Wayne Hinshaw: Mushrooms or toadstools?

Published 12:06 am Saturday, July 8, 2017

By Wayne Hinshaw

For the Salisbury Post

Recently, I was capturing some photos for an unrelated project in East Spencer and I discovered some mushrooms growing in the front yard of the old Rowan County Schools office building.

I guess it was the old East Spencer High School earlier.

Now, I grew up being told that mushrooms are toadstools. I had never heard of a mushroom until I grew up, and then I found another thing that I was told as a young boy that might have been incorrect.

I read that all toadstools are poisonous and mushrooms can be OK to eat. Then I read that that information is also incorrect.

You best know what you are doing before you eat either one. So are the toadstools or mushrooms poisonous or not?

We have surely had a lot of rain recently, and that has made mushrooms pop up out of the ground. I read that in California, there was an area that used to have an abundant supply of edible mushrooms but there had been none in that area after several years of drought. This year, California has had floods and too much rain in some places.

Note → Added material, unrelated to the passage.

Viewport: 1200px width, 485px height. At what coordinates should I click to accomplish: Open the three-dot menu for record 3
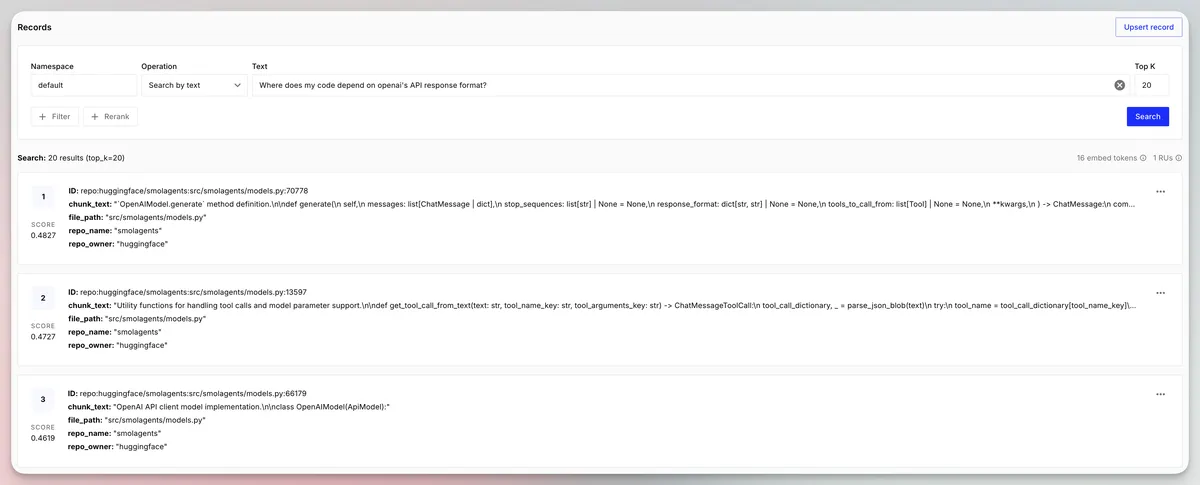(x=1160, y=395)

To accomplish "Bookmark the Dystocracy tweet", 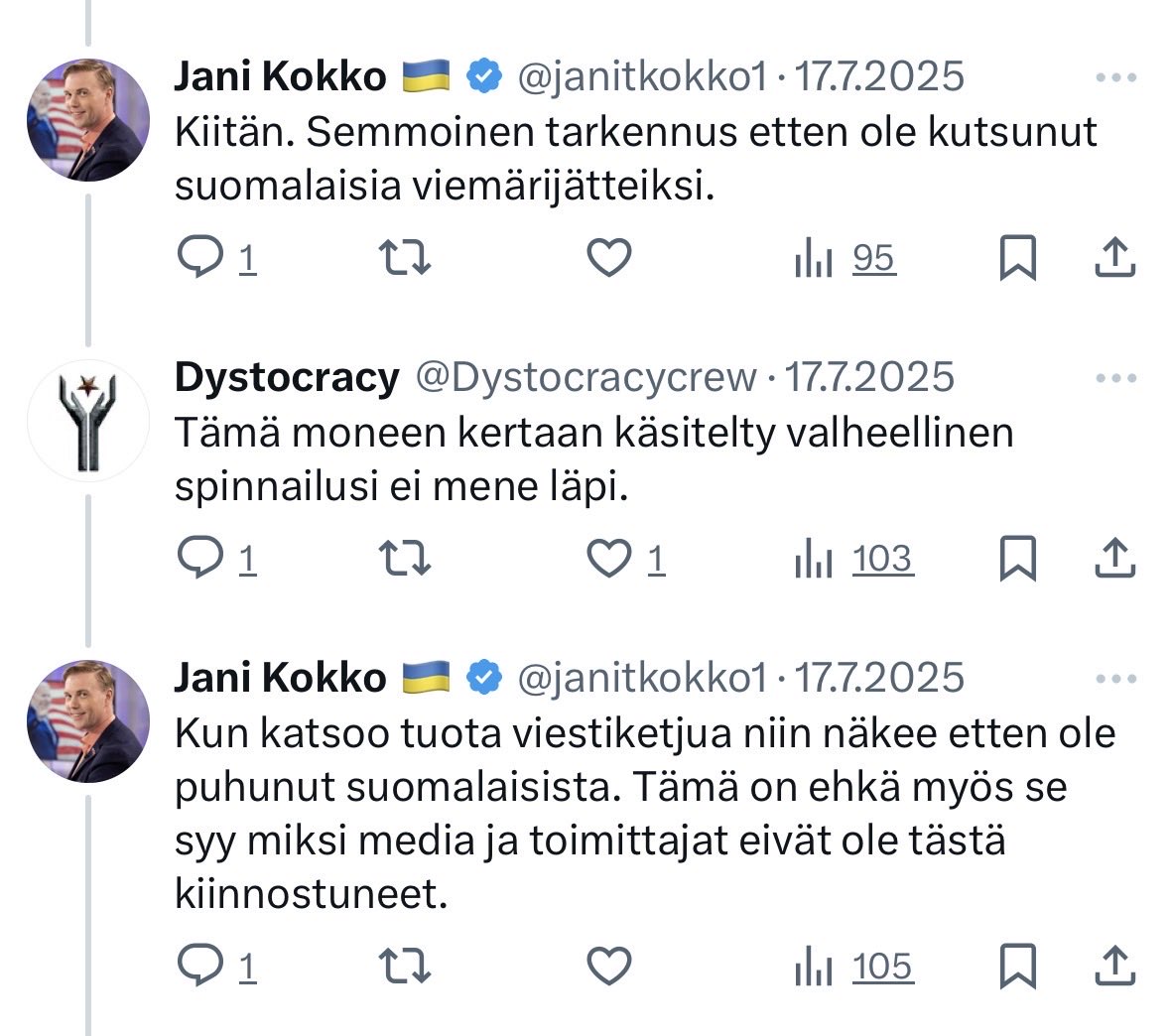I will tap(1017, 559).
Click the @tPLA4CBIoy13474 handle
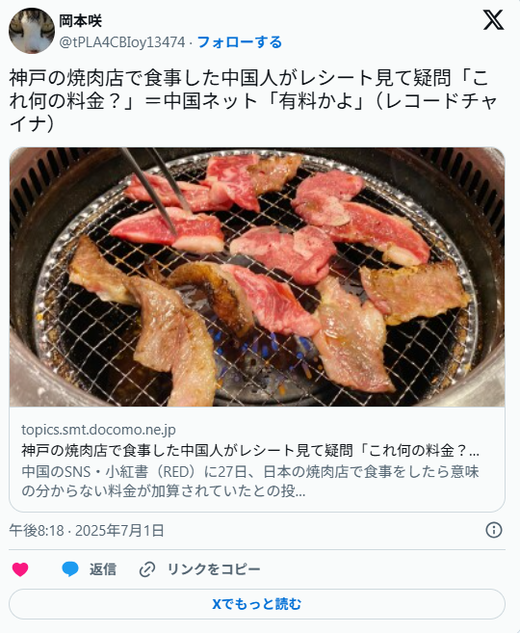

Guess what? That area that had no mushrooms for years is crowded with great edible mushrooms this year, and people are flocking to the woods to pick them.

The rain must be the key to mushrooms. I ran across the short poem “Thunder Nights” by Romeo Naces, which reads:

      “Nights of thunderstorms

       rain-drenched boughs, damp forest floors

       days of mushroom spores”

I figure that must be the answer to why I found mushrooms in the front yard of the old East Spencer High School. It must have been the rain.

Now, I’m still not sure about this naming of toadstools and mushrooms. After reading another poem for more correct information, it seems that toadstools must attract fairies.

A poet named Will Justus wrote “The Secret Glade” about toadstools.

           “Where is that secret glade?

            The one where time seems to fade

            In that place magic pools

            And fairies  lounge on toadstools. … ”

Justus wrote more words in his poem, and it is really pretty what he says. But I am still confused about mushrooms and toadstools.

Are they mushrooms or toadstools? Do fairies only lounge on toadstools and leave mushrooms alone? 

While I was over in East Spencer in that old school’s front yard, I didn’t see any fairies lounging around.